Repeat the records below in their entirety, exactly.

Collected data
────────────────
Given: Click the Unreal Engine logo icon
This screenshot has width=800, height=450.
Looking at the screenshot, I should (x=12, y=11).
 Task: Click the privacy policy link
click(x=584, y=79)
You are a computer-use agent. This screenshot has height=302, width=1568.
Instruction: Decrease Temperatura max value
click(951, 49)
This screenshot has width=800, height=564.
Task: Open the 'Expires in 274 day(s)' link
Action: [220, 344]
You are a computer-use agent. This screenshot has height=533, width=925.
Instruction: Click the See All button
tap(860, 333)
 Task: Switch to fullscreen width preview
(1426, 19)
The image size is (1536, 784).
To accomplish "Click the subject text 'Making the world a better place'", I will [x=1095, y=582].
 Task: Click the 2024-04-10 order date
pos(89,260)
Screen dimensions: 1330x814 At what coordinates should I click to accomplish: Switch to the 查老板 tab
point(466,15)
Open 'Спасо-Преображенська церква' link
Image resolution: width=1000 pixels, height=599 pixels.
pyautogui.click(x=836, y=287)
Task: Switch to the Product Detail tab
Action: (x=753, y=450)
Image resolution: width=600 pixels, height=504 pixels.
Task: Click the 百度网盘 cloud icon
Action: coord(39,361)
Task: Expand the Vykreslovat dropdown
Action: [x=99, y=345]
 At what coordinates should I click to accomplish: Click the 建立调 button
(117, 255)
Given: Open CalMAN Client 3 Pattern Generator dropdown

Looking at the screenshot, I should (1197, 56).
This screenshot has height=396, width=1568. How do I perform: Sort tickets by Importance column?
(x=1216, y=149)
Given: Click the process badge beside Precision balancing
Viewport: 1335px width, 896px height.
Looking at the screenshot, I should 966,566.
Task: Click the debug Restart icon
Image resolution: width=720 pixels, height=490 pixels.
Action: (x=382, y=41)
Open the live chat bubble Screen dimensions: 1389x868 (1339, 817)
────────────────
Solution to the problem:
Given: Click the Unreal Engine logo icon
This screenshot has width=800, height=450.
Looking at the screenshot, I should (x=12, y=11).
 Task: Click the privacy policy link
click(x=584, y=79)
You are a computer-use agent. This screenshot has height=302, width=1568.
Instruction: Decrease Temperatura max value
click(951, 49)
This screenshot has width=800, height=564.
Task: Open the 'Expires in 274 day(s)' link
Action: [220, 344]
You are a computer-use agent. This screenshot has height=533, width=925.
Instruction: Click the See All button
tap(860, 333)
 Task: Switch to fullscreen width preview
(1426, 19)
The image size is (1536, 784).
To accomplish "Click the subject text 'Making the world a better place'", I will [x=1095, y=582].
 Task: Click the 2024-04-10 order date
pos(89,260)
Screen dimensions: 1330x814 At what coordinates should I click to accomplish: Switch to the 查老板 tab
point(466,15)
Open 'Спасо-Преображенська церква' link
Image resolution: width=1000 pixels, height=599 pixels.
pyautogui.click(x=836, y=287)
Task: Switch to the Product Detail tab
Action: (x=753, y=450)
Image resolution: width=600 pixels, height=504 pixels.
Task: Click the 百度网盘 cloud icon
Action: coord(39,361)
Task: Expand the Vykreslovat dropdown
Action: [x=99, y=345]
 At what coordinates should I click to accomplish: Click the 建立调 button
(117, 255)
Given: Open CalMAN Client 3 Pattern Generator dropdown

Looking at the screenshot, I should (1197, 56).
This screenshot has height=396, width=1568. How do I perform: Sort tickets by Importance column?
(x=1216, y=149)
Given: Click the process badge beside Precision balancing
Viewport: 1335px width, 896px height.
Looking at the screenshot, I should 966,566.
Task: Click the debug Restart icon
Image resolution: width=720 pixels, height=490 pixels.
Action: (x=382, y=41)
Open the live chat bubble Screen dimensions: 1389x868 (1339, 817)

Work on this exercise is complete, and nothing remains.